L’immortel nota l’importance accordé aux ravages, la cendre avait ici une odeur soufrée, salée, ces terres seraient stériles pour des siècles et des siècles. C’était vraiment du bon travail et il s’y connaissait.

Zelyan leva les yeux et observa l’immense tempête noire au-dessus de lui. Le tonnerre grondait sans relâche, les nuages masquaient le soleil et plongeaient un peu plus ce qui restait de la ville dans une terreur nocturne. Seule la foudre tombant au sol éclairait les ruines et les espoirs perdus des humains qui vivaient là.

Zelyan s’en allait rebrousser chemin et s’envoler vers d’autres cieux lorsque du mouvement dans son champ de bisou périphérique attira son attention. Il n’avait pas croisé âme qui vive jusqu’à présent alors sa curiosité fut éveillée, il avança d’un pas sûr, mais prêt à se battre, et tourna au coin des restes d’un bâtiment.

Le diable se retrouva brusquement face à lui-même, une version sale, couverte d’ecchymoses, et certainement moins puissante que lui mais la ressemblance était troublante.

– C’est impossible, déclara Zelyan. Je suis unique.

Son double était tout aussi troublé que l’immortel, plus encore. Il voulut faire un pas vers Zelyan mais ce-dernier l’en dissuada d’un regard.

– Ton nom, ordonna le diable.

Chaos, répondit l’autre en bombant le torse, gêné d’être ainsi vu en mauvaise posture et paniqué d’avoir ainsi Zelyan en face de lui. Et toi ? Ou alors est-ce toi ? T’es-tu matérialisée de la sorte ? Oui ce serait une bonne explication. Reviens !

Pour toute réponse Zelyan se mit à brûler, pour qui se prenait cet imposteur.

– Je suis Zelyan, maître des enfers et tu vas m’expliquer tout de suite de quoi il retourne.

Chaos recula d’un pas, il constatait sans difficulté que Zelyan, son double, le surpassait en force, et de loin.

– Désolé, je, je dois partir.

– Pas avant de m’expliquer ce bazar, rétorqua Zelyan, je n’ai rien ordonné de tel, dit-il en désignant le ciel.

– Oh ça c’est Ouranos, il nous a ordonné d’attaquer, enfin.

– Ouranos est emprisonné depuis plusieurs millénaires, comment aurait-il pu ordonner quoi que ce soit, oh ! J’ai compris.

Il se tourna vers le ciel et chercha un rectangle blanc.

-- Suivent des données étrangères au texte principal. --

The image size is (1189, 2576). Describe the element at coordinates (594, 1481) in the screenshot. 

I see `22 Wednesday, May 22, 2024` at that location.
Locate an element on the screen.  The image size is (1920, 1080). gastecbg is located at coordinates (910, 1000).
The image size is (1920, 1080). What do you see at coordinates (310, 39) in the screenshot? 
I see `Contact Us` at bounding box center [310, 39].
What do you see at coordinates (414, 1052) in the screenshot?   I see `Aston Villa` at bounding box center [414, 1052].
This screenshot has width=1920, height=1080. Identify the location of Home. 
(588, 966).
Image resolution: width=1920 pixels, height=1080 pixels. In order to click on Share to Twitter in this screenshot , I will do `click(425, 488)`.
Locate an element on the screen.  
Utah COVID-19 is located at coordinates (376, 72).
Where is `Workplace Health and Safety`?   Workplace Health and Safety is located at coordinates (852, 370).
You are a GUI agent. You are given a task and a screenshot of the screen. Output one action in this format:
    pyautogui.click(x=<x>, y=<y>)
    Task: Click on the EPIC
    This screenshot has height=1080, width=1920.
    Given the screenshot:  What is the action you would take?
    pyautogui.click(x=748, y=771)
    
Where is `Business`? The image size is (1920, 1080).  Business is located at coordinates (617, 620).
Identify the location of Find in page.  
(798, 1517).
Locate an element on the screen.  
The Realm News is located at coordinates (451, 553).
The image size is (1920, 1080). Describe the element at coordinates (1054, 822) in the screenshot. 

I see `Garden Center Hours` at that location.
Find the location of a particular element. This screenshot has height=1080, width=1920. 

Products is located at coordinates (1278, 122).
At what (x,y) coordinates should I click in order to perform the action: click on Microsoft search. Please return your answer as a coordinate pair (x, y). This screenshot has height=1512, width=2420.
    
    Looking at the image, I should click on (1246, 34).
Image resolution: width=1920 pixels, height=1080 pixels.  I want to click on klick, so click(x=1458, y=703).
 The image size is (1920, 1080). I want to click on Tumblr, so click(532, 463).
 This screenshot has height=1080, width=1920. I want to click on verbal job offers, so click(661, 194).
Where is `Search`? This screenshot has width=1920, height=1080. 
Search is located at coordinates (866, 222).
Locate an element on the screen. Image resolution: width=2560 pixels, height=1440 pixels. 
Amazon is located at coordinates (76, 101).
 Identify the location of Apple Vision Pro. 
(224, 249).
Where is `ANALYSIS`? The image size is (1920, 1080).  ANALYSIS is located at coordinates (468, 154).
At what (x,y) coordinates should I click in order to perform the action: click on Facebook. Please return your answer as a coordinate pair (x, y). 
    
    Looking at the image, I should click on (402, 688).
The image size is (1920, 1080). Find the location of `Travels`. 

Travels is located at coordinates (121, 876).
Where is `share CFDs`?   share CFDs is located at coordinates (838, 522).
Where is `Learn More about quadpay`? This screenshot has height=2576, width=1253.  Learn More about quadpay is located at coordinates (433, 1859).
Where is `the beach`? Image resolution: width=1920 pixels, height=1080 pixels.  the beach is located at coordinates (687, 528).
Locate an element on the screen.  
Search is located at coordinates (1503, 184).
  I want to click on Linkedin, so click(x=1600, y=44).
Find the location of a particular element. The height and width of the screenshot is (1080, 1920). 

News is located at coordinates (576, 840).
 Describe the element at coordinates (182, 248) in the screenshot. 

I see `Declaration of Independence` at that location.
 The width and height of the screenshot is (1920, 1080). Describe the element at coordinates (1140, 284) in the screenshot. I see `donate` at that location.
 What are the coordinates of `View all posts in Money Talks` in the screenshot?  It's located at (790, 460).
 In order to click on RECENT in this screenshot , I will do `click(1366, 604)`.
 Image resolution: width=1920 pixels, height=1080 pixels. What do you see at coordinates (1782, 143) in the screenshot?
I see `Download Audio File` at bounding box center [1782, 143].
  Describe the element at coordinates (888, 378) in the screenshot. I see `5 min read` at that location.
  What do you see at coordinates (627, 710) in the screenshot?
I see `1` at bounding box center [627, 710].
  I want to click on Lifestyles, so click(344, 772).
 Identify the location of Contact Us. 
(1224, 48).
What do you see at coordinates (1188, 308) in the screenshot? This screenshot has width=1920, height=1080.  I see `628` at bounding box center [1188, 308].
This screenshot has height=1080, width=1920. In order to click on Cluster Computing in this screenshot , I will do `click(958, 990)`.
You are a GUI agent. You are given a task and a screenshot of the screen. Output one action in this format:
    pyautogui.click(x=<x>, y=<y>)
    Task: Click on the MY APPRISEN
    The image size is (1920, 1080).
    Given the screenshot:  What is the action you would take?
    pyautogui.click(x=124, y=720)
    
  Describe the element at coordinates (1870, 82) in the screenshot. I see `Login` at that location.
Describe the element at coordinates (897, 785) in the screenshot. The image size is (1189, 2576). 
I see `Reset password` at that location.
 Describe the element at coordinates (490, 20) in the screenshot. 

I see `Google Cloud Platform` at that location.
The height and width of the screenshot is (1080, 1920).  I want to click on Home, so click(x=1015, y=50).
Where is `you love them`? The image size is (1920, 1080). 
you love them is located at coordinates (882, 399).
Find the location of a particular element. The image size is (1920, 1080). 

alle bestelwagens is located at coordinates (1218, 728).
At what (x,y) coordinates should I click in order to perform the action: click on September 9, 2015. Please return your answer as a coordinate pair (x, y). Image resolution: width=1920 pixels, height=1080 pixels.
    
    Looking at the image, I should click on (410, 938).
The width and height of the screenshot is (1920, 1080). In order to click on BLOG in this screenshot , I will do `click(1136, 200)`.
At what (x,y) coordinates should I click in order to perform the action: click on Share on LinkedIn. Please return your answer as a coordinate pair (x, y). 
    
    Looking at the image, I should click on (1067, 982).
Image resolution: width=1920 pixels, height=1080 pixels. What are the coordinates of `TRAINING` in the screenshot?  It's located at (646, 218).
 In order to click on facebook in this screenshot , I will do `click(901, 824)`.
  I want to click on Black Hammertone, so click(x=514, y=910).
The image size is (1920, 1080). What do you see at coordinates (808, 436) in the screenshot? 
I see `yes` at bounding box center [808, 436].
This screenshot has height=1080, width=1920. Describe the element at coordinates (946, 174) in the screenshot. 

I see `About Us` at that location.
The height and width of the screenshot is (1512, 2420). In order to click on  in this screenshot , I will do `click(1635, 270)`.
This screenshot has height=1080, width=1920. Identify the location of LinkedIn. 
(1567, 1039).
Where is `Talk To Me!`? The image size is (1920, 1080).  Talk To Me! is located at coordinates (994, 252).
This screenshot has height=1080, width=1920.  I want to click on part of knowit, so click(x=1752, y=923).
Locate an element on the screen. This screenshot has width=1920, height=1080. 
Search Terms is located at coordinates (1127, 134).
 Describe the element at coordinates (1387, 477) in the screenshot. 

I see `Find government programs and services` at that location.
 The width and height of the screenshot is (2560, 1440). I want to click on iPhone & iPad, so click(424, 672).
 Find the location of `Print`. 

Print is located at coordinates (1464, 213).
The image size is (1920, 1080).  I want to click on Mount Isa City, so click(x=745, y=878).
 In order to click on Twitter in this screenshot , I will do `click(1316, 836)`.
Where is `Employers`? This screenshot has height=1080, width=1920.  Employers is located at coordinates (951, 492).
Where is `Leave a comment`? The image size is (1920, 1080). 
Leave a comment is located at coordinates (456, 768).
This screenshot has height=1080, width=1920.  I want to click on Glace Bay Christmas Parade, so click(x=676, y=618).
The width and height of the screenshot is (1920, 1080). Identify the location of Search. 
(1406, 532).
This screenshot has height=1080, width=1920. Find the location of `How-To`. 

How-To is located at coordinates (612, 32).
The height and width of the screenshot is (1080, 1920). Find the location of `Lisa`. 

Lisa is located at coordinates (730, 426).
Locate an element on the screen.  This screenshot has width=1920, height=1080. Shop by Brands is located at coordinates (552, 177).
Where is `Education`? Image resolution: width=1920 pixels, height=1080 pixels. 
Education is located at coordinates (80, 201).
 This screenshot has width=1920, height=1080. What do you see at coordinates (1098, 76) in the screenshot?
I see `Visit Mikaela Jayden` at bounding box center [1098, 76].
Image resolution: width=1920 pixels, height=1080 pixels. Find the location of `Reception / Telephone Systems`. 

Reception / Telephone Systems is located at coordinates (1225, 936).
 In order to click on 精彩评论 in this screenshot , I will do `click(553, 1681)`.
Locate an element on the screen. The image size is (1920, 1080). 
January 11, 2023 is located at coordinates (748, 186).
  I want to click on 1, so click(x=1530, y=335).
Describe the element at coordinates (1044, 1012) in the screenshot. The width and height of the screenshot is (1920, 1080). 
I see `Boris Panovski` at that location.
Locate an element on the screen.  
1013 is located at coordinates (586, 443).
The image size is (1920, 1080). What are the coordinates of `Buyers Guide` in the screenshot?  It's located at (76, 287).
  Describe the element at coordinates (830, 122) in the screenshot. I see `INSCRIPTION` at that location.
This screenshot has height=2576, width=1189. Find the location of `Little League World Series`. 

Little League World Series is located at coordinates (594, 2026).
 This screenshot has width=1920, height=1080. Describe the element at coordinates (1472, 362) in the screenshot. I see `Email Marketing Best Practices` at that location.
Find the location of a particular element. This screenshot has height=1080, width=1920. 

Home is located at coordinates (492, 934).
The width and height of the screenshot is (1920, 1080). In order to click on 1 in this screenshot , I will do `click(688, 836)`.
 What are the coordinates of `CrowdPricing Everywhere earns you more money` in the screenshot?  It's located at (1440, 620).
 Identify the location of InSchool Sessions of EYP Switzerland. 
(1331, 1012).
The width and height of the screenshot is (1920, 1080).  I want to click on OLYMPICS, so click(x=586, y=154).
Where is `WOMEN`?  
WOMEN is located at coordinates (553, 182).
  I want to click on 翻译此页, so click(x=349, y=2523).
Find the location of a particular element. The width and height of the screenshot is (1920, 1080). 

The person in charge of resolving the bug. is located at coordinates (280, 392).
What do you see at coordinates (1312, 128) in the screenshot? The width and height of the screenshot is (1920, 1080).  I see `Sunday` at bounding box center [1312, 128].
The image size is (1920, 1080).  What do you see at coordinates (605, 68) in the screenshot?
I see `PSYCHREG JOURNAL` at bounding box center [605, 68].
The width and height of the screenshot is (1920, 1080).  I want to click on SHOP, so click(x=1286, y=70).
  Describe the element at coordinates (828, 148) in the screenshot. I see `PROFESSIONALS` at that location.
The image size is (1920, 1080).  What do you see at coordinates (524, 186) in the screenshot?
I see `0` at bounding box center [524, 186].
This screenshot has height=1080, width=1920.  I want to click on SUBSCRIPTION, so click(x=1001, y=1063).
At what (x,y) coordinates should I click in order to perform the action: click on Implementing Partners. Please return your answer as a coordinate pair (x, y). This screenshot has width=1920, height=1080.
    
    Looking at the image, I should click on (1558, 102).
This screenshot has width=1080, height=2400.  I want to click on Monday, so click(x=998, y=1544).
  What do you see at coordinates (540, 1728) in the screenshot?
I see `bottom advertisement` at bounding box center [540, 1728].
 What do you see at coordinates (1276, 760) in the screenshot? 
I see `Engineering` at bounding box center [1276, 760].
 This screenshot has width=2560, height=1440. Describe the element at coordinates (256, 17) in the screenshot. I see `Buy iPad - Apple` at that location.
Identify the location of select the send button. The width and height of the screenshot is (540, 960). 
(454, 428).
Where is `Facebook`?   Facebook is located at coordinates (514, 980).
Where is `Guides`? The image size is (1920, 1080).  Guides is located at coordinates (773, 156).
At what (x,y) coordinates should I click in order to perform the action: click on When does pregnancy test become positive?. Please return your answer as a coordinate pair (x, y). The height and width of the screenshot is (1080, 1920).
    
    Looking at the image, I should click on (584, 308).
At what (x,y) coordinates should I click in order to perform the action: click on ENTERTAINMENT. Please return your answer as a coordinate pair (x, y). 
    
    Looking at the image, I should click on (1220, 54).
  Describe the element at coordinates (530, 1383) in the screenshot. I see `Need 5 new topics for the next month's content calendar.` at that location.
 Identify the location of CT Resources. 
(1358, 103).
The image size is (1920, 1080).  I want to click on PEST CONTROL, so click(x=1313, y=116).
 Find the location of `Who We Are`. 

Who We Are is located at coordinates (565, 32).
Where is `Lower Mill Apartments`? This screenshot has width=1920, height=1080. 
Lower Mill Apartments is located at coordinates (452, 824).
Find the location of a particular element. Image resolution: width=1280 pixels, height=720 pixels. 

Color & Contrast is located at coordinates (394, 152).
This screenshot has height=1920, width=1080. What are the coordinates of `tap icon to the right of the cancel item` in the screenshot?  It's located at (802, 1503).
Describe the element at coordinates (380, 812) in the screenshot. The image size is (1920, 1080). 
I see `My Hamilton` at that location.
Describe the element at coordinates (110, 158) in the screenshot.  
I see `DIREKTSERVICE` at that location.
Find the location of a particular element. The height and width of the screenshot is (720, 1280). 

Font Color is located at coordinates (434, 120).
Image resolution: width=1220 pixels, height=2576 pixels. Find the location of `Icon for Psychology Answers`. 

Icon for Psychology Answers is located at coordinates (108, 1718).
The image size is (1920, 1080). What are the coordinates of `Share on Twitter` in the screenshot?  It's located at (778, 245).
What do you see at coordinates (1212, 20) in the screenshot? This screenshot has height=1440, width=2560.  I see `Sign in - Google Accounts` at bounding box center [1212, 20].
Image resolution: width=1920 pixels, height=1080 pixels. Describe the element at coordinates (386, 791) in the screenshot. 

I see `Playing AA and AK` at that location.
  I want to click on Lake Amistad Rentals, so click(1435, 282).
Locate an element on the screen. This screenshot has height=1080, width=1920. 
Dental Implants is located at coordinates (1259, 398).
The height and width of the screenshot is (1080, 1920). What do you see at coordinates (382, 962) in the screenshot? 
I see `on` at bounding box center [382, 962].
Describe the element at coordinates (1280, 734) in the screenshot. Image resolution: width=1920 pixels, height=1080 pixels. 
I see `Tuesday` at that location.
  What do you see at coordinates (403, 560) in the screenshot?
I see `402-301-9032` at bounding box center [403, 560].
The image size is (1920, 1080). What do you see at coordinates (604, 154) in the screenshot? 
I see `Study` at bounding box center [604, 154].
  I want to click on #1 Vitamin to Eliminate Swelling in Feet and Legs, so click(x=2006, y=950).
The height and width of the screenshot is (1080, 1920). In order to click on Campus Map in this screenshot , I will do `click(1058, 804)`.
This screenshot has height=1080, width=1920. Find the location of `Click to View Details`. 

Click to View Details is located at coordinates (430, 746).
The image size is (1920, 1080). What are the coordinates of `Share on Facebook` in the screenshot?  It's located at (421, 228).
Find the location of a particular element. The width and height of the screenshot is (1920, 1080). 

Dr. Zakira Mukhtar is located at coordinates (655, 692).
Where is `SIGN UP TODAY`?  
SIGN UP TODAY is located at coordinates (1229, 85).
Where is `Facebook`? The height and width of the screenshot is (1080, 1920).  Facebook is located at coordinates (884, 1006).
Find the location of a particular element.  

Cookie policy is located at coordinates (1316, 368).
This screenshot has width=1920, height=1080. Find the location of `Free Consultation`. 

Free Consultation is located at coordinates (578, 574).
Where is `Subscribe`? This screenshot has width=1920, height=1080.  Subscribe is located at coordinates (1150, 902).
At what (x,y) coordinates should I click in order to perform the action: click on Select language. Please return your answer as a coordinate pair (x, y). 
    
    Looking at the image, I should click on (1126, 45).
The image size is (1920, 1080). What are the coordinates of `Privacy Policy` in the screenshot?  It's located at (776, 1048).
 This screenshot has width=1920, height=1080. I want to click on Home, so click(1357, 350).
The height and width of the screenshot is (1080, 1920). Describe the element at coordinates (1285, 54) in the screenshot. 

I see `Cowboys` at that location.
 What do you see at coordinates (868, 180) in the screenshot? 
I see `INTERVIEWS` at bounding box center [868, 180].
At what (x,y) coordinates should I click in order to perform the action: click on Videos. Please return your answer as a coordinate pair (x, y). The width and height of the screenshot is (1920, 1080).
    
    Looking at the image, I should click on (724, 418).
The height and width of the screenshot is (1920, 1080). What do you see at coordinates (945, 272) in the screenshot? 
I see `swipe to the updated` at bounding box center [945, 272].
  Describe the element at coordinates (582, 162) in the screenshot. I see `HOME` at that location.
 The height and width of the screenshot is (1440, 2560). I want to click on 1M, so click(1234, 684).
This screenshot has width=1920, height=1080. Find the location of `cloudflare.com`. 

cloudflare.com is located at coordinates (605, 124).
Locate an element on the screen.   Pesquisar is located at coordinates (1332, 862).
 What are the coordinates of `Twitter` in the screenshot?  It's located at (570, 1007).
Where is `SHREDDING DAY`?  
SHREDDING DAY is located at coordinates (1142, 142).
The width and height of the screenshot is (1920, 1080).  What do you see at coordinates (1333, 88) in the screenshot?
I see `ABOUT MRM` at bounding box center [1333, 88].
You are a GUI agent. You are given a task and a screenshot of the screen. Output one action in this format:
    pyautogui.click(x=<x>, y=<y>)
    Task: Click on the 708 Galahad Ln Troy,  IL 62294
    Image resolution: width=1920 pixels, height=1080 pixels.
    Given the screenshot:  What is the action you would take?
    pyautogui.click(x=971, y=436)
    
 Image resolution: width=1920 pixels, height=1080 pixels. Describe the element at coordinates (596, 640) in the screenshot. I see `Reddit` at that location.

Il était bien là, derrière un petit nuage, comme toujours. Ce petit artefact existait partout, discret, mais bien présent, il suffisait de le chercher, et de savoir qu’il était là.

– Ma pauvre Axel. J’ai jamais vu un auteur avec aussi peu d’imagination concernant ses personnages. Tu me fais pitié.

Une balle anti-stress traversa le rectangle blanc, aussi nommé écran d’ordinateur, et vint s’écraser à quelques centimètres de l’immortel qui ne cachait pas son sarcasme.

– Elle s’appelle comment cette histoire ? J’ai l’air d’un chien perdu, quelle honte.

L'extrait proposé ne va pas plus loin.